Nicole in 1992
When I asked Nicole Kimberling to write a post, as usual I had no idea what she would say. I’m always amazed at what authors write in these blog posts and what she produced was this little gem.
Recently I had a conversation that reminded me of the primary event that led to the formation of Blind Eye Books as a company, and the principle that guides it, which I think might be of interest to readers.
Back in 1992, my wife and I were living in Colorado during the Amendment Two battle. For those of you who did not live in Colorado, Amendment Two was a law designed to prohibit all legislative action at any level of government that would designate LGBT people as a protected class. It was three days before the vote. Propaganda flew thick and fast. Massive campaigns had been launched to register LGBT voters (mainly in bars) while equally massive campaigns targeted the state’s young Christian voters (mostly in churches). My wife was in art school at the time, and we were at the apartment of one of her fellow students whose name I honestly can’t remember, but let’s just call her Amy for the sake of narrative ease. Amy was torn about how she would vote. At her church, she was being told to support the amendment. She didn’t know any gay people–or rather she didn’t know she knew any gay people, because she didn’t know she was sitting in the room with two of them, but I digress. Amy’s apartment was absolutely full of crosses and pictures of horses. She was 18 years old. Tentatively, late in the evening, she asked if either one of us had read Mercedes Lackey’s Last Herald Mage series. We said that we had and she lit up. She’d purchased the book because it had a picture of a white horse on the front of it and through reading the series she’d come to realize that the primary character, who she loved, was gay.
Amy asked if we thought that real gay people could be good people, like Vanyel.
Sure, we said, why not?
She asked if we knew any gay people and we said that yeah, we did.
All at once she decided. She said that if that were true, then she could not possibly vote ‘yes’ on the amendment. She said that for the sake of Vanyel she would vote ‘no’.
I was absolutely amazed. Never before had I heard of anyone changing their vote because of a fictional character. Moreover, a fictional character that I personally thought was kinda wimpy. Wouldn’t Renault’s The Charioteer have been the more influential book? Or Warren’s The Front Runner? Or any book that did not include talking ponies?
Apparently not. Not to Amy, anyway.
I completely reassessed my view of the purpose of speculative fiction that day. Rather than being a collection of sentences detailing how life really is, spec fic became about characters and about stories about how life could be if we could imagine it. When we started Blind Eye Books fourteen years later, I kept Amy present in my mind. I decided that the single most important thing about a manuscript for our company was whether or not the author allowed their LGBT characters to be heroes and whether or not they allowed those heroic characters to win and to be happy. Because even Vanyel never got a real Happily Ever After, but I was betting that there were young gay and lesbian people out there who wanted to see people like them reflected in fantasy fiction the way that straight people get to be–kicking ass, saving the day, and getting the hot guy (or gal) at the end of it.

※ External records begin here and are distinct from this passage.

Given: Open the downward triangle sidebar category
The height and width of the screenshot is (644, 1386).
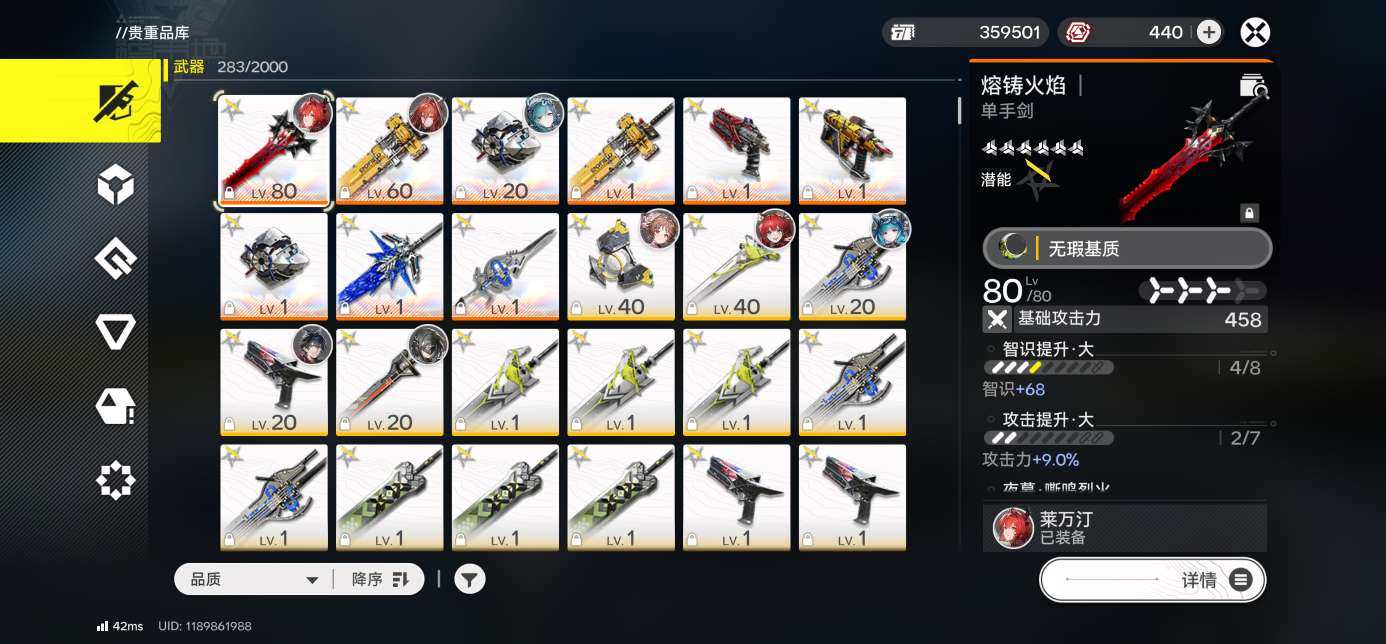Looking at the screenshot, I should pos(115,331).
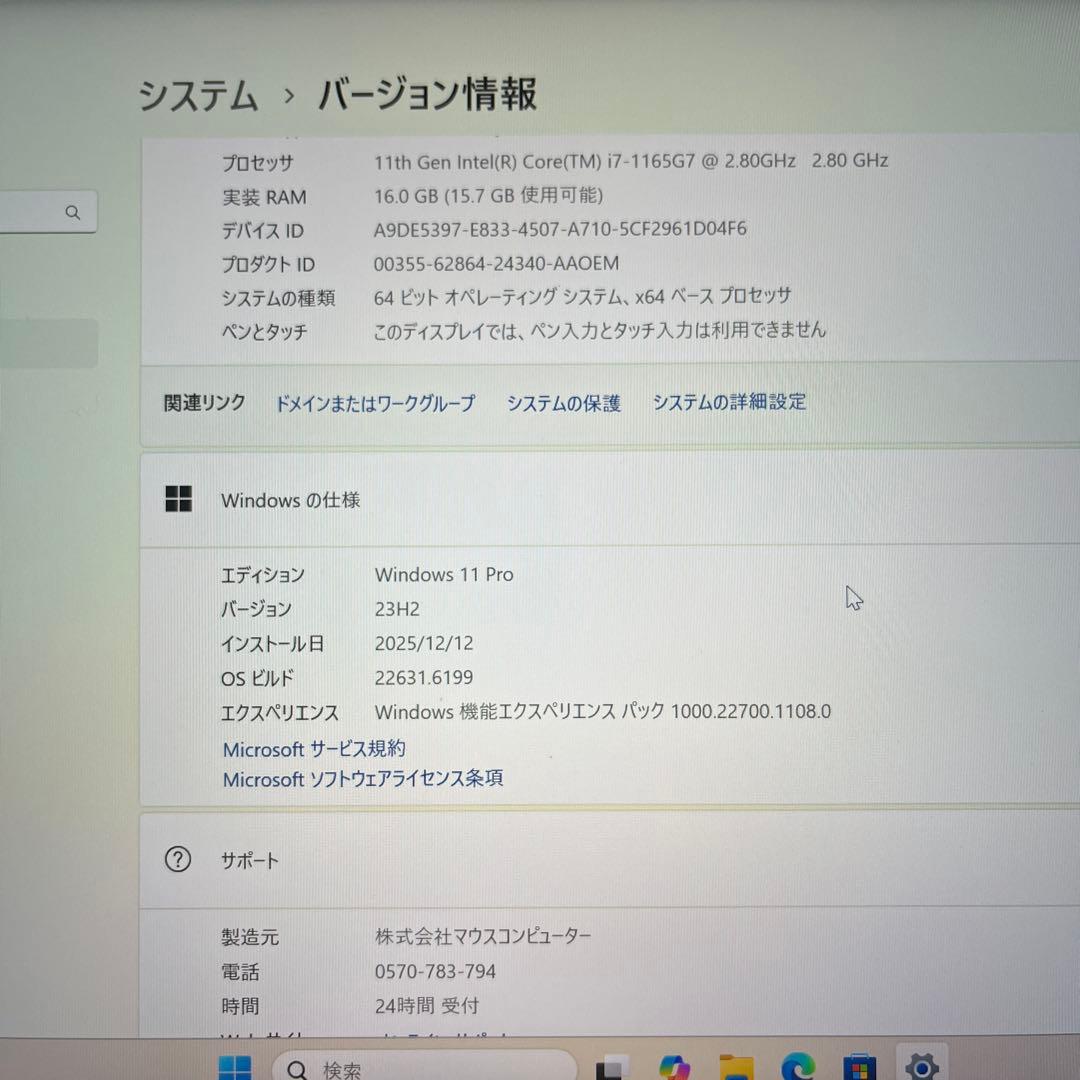Click the Settings sidebar search box
Image resolution: width=1080 pixels, height=1080 pixels.
coord(45,212)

My own personal goal in building a line of books is to connect to an audience that is starved not only for positive images, but nearly bereft of genuinely heroic characters. I want to publish books where the LGBT protagonists smite all adversaries, against all odds, superseding mortal limitations. I want to publish stories of characters whose greatest triumph at the end of the book is not simply to be allowed to live, but who get an epic win.
That was my ideal, my goal and my purpose—to give these kids somebody to want to be. I wanted to present characters who were as cool as Aragorn, as sympathetic as Harry Potter, as badass as Wolverine, as sizzling hot and relentless as Alice from Resident Evil while simultaneously being really, really unambiguously gay. I thought the gay community would be the primary buyers of our books. That, as it turns out, was wrong. The primary purchasers of our work are people just like Amy—M/M readers.
There has been a lot of talk in the last year or so about total authenticity—especially in the M/M writing community. Authors and publishers have essentially been asked to choose a battle line to take. Academic and political arguments have been advanced and subsequently parsed to death on every site everywhere. Is it all right for straight women to write gay men? Is it all right for gay men to like romance, especially the idealized stories offered by romance publishers? Do these genre stories misrepresent homosexuality? (The answers to these questions BTW are: yes, yes, and “not any more than Rambo misrepresents the capacity of an average Viet Nam veteran to engage an entire regiment of the US National Guard.”)
I decided to offer this anecdote—the Blind Eye Books origin story, as it were—because it is a real example of one vote being determined by something as seemingly inconsequential as a series of genre novels featuring a gay protagonist written by a straight woman and purchased by another straight woman.
One vote changed is not what one would generally describe as an epic win. But unlike the epic wins of fiction, that one vote was real. Because of Vanyel, Amy became what those of a political nature, such as myself, call an ally. Allies are important. Because, really, when it comes time to count the ballots, you can never have too many friends.
So I suppose the question I have for readers is: Has a book or a fictional character ever changed the way you perceive something or someone? It doesn’t have to be a gay book or character—I’m just curious to hear if there are other stories like Amy’s out there.